In 2010, Uhl deferred entry to veterinary school at Iowa State University to move to Portland, Oregon to run for Nike under a new coach, Jerry Schumacher. At the 2011 USA Cross Country Championships in February she took third place behind Shalane Flanagan and Molly Huddle.

- 2011
Uhl missed most of the running season in 2011 due to plantar fasciitis, and a stress fracture of her fifth metatarsal.

- 2012
At the 2012 Olympic Trials, Uhl qualified for the London Olympics in the 10,000 m. and finished 13th at 2012 London Olympics in 31:12.80 which is the 18th fastest American ever.

- 2013
Uhl finished 9th in the 10,000 meters in 33:35.80 at 2013 USA Outdoor Track and Field Championships.

- 2014
In June 2014, she returned to racing at the 2014 Garry Bjorklund Half Marathon - clocking 1:16:16 (5:50 per mile) as her first hard workout to finish 14 out of 4434 Females. On September 7, 2014, she won the City of Lakes Half Marathon in a time of 1:17:12.

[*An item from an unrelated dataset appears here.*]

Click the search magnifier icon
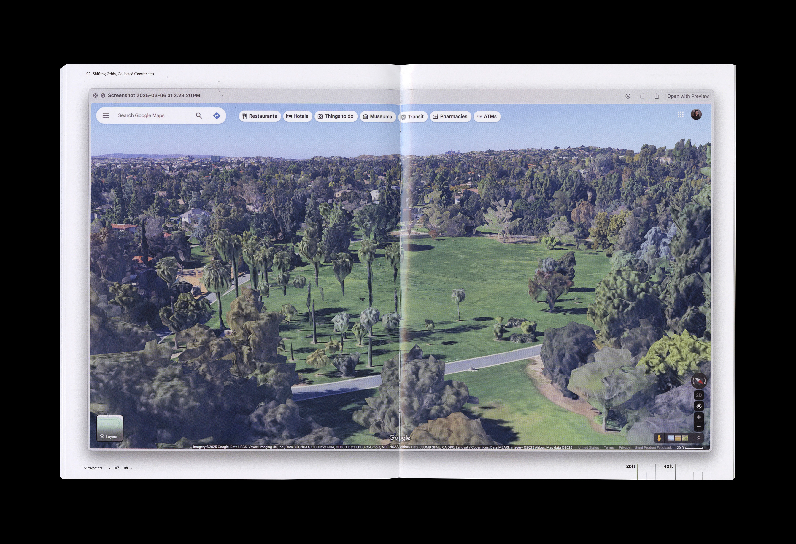The width and height of the screenshot is (796, 544). pos(199,116)
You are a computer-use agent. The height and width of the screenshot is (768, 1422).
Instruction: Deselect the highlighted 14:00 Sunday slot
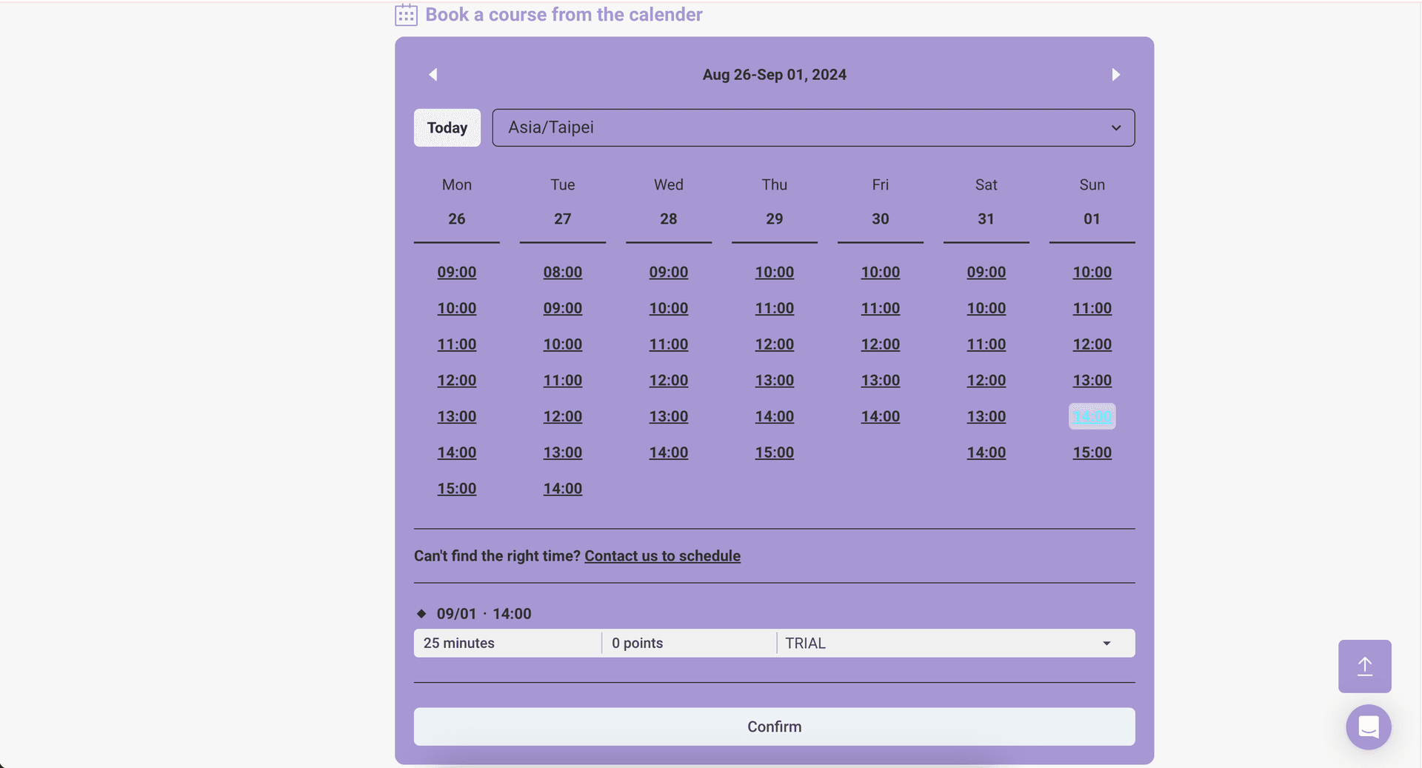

Uhl qualified for the United States Marathon Olympic Trials on October 12 at the 2014 Chicago Marathon where she finished 18th in a time of 2:40:51.

- 2015
Uhl finished 10th at Payton Jordan Invitational 3rd heat of the 5000 meters in 16:31.38 on May 2, 2015.

Uhl won the 2015 Dam to Dam half marathon in May (77 minutes) in Des Moines, IA.

==Personal life==
Uhl married former Iowa State runner and Des Moines Architect Kiel Uhl in September 2011. Kiel was inducted in 2015 class of Iowa State University Track and Field Hall of Fame.